Source - LSE Regulatory
RNS Number : 6131B
PROACTIS Holdings PLC
11 June 2021
 

NOT FOR RELEASE, PUBLICATION OR DISTRIBUTION, IN WHOLE OR IN PART, IN OR INTO ANY JURISDICTION WHERE TO DO SO WOULD CONSTITUTE A VIOLATION OF THE RELEVANT LAWS OF SUCH JURISDICTION.

FOR IMMEDIATE RELEASE

 

Proactis Holdings PLC

Update re: Recommended Acquisition of Proactis

Proactis Holdings PLC ("Proactis", or the "Company"), the business spend management solution provider, draws shareholders' attention to the announcement (the "Rule 2.7 Announcement") made today by Cafe Bidco Limited ("Bidco"), a newly incorporated company to be indirectly owned by joint offerors: (i) investment funds advised and managed by Pollen Street Capital Limited; and (ii) investment funds advised and managed by DBAY Advisors Limited ("DBAY") (the "Joint Offerors"), in relation to a recommended acquisition for the entire issued and to be issued share capital of the Company, other than ordinary shares of 10 pence each in Proactis owned or controlled by funds advised and managed by DBAY ("Acquisition").

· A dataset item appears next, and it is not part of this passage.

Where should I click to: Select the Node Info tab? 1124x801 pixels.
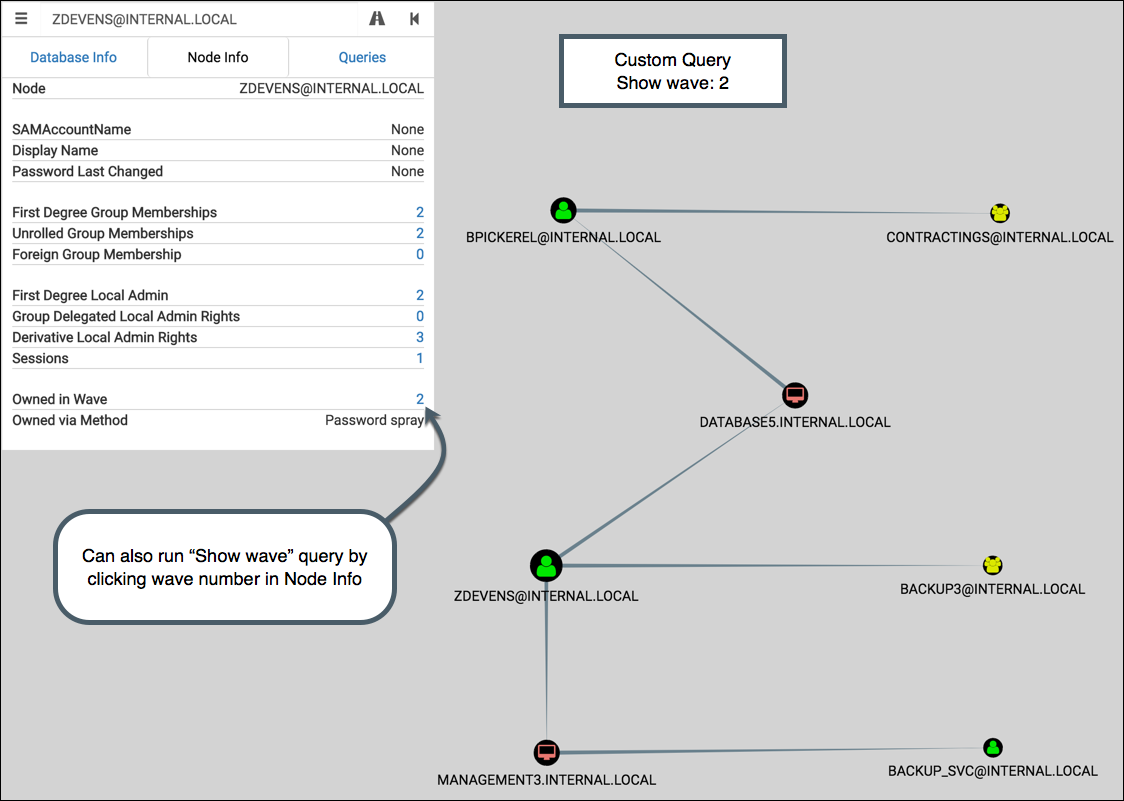pyautogui.click(x=218, y=57)
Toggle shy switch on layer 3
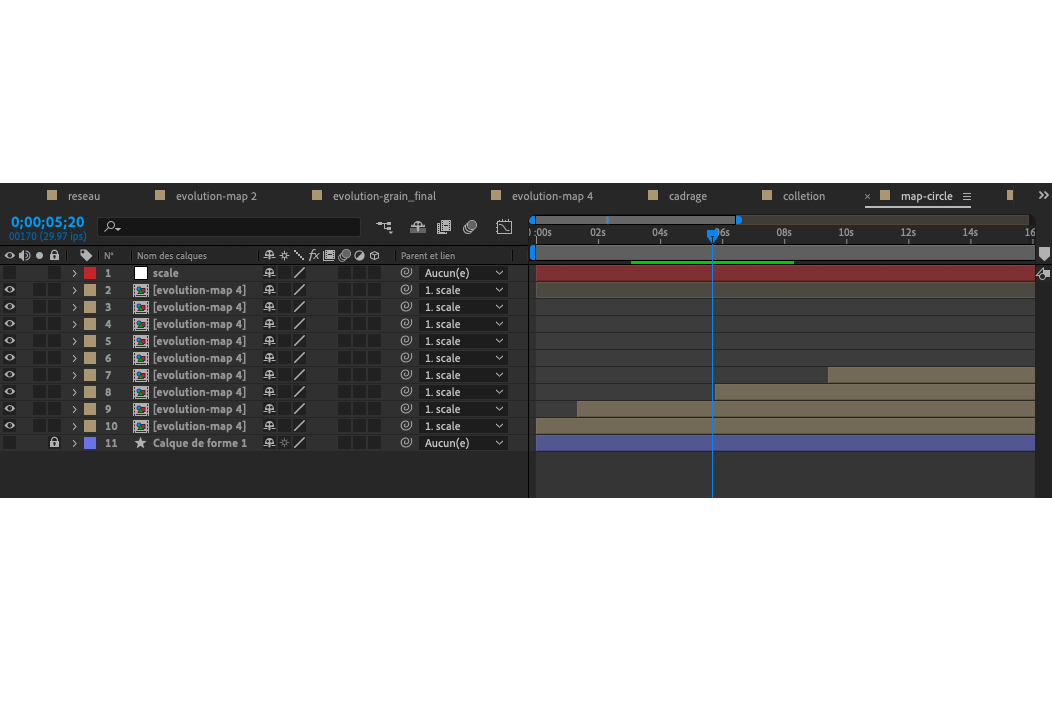The image size is (1052, 713). click(x=269, y=307)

The Rule 2.7 Announcement constitutes an update to the announcement released on 30 April 2021 regarding an offer for Proactis (the "Original Offer"). In light of the Acquisition and with effect from the release of the Rule 2.7 Announcement, and with the consent of the Panel and the Company's directors (the "Directors"), Bidco has withdrawn the Original Offer and, accordingly, the Directors have withdrawn their recommendation of the Original Offer.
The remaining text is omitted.